GIVEN TASK 1>
Please reproduce the rows below without any change, starting with the line containing "Collapse the left" and going on through the line containing "coord(645,168)".
----------
Larry Conklin

= Larry Conklin =

American singer-songwriter

Larry Conklin is an American guitar player, singer, songwriter and music journalist. He is also an instrumental finger stylist, a slide guitarist and an interpreter of traditional blues music.

==Work==
Conklin's first album, Jackdaw, was released independently and achieved moderate regional success with the single "River of Stories". Conklin then moved to Italy and Germany, where he released seven international CDs. During that period, while working with Tukan Records, the European journal Audio announced his release Dolphin Grace as CD of the month. His follow-up CD, The Poet's Orchestra, received similar accolades from the music journals Stereoplay and Audio.
----------
GIVEN TASK 2>
According to the Larry Conklin article, which journal named Dolphin Grace its CD of the month?

DATA ROWS>
----------
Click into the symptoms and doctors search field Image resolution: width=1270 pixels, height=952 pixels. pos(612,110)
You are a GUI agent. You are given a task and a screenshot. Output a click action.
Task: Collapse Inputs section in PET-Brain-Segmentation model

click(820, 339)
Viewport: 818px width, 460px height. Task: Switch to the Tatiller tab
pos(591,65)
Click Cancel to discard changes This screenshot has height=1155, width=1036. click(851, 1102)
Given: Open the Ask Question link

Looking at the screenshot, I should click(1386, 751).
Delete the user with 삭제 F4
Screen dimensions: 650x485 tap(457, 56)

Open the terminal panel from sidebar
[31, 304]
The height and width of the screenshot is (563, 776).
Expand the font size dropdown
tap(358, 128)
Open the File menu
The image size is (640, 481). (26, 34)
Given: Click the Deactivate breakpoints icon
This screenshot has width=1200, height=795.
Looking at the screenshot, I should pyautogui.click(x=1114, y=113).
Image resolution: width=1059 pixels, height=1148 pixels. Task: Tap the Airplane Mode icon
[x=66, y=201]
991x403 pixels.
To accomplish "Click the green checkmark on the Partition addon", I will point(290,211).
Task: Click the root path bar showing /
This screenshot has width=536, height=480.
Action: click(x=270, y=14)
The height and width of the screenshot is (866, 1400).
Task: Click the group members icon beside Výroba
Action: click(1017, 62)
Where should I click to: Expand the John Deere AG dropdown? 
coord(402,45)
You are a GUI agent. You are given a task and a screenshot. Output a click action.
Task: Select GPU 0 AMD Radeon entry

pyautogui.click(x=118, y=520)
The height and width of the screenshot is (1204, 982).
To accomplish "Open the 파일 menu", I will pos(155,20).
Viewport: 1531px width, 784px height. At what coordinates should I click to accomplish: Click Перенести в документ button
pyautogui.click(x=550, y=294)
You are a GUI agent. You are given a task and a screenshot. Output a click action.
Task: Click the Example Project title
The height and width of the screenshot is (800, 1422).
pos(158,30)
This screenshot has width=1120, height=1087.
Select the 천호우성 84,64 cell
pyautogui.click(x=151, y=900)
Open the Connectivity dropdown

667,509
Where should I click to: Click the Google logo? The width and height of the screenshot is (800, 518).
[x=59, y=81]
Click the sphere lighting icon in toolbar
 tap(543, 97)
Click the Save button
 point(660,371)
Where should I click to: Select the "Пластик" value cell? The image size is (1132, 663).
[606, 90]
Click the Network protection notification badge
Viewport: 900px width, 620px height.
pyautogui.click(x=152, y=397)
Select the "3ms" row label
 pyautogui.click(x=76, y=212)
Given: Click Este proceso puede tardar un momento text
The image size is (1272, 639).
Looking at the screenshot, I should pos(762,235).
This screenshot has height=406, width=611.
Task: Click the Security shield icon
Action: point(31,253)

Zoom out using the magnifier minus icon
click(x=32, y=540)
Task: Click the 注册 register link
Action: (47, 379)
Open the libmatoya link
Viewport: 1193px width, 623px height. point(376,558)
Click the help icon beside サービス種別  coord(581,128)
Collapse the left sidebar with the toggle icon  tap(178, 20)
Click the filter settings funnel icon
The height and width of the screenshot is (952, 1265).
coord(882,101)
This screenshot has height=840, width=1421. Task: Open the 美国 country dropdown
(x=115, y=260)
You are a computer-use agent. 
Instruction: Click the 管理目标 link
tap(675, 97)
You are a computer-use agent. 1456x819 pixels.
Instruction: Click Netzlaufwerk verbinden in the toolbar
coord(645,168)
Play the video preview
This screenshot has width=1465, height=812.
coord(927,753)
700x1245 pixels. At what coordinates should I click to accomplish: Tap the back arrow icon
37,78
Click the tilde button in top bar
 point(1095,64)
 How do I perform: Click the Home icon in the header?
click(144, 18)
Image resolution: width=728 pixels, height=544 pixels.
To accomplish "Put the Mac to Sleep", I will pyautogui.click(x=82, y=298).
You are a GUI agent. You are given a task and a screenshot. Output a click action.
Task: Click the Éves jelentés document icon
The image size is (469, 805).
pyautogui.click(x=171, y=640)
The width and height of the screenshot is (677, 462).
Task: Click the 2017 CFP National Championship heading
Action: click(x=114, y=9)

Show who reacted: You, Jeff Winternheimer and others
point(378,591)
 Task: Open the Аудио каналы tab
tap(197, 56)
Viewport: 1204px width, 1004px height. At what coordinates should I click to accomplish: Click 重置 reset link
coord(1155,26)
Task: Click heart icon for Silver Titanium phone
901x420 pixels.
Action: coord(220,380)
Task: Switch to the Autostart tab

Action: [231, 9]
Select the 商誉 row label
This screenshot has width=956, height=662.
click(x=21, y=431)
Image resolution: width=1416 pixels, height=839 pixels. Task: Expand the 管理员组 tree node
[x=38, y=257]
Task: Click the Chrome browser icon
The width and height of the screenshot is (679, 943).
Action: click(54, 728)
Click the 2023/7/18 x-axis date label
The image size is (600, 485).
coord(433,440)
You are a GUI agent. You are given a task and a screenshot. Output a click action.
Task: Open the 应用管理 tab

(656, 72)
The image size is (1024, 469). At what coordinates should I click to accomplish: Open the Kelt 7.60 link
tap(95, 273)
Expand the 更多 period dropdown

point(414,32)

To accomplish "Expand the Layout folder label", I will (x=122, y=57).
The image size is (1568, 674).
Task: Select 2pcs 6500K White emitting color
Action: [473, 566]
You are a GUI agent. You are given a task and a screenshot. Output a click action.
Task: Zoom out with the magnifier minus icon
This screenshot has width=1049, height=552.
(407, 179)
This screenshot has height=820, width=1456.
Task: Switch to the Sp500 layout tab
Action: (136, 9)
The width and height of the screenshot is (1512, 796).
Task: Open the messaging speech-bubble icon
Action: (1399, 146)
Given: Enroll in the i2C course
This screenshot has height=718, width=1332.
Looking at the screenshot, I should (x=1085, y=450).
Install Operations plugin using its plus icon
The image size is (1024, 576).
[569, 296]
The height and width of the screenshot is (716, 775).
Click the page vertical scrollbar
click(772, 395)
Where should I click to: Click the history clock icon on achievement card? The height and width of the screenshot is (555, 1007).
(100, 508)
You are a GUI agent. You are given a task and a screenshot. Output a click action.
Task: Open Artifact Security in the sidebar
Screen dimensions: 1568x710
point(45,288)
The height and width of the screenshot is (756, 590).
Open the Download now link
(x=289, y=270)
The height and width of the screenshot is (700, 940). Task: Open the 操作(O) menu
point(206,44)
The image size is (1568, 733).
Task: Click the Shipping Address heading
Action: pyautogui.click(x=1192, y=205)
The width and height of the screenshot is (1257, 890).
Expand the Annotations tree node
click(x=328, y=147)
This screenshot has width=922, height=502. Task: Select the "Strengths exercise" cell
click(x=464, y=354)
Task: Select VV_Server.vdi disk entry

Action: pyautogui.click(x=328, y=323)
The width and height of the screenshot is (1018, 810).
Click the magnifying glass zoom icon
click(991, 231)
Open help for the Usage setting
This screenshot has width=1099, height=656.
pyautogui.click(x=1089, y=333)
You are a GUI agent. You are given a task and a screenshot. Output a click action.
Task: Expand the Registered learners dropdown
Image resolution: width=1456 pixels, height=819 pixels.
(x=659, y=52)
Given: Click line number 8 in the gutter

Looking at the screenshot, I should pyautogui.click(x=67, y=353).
----------
TASK OUTPUT 1>
Collapse the left sidebar with the toggle icon  tap(178, 20)
Click the filter settings funnel icon
The height and width of the screenshot is (952, 1265).
coord(882,101)
This screenshot has height=840, width=1421. Task: Open the 美国 country dropdown
(x=115, y=260)
You are a computer-use agent. 
Instruction: Click the 管理目标 link
tap(675, 97)
You are a computer-use agent. 1456x819 pixels.
Instruction: Click Netzlaufwerk verbinden in the toolbar
coord(645,168)

TASK OUTPUT 2>
The European journal Audio.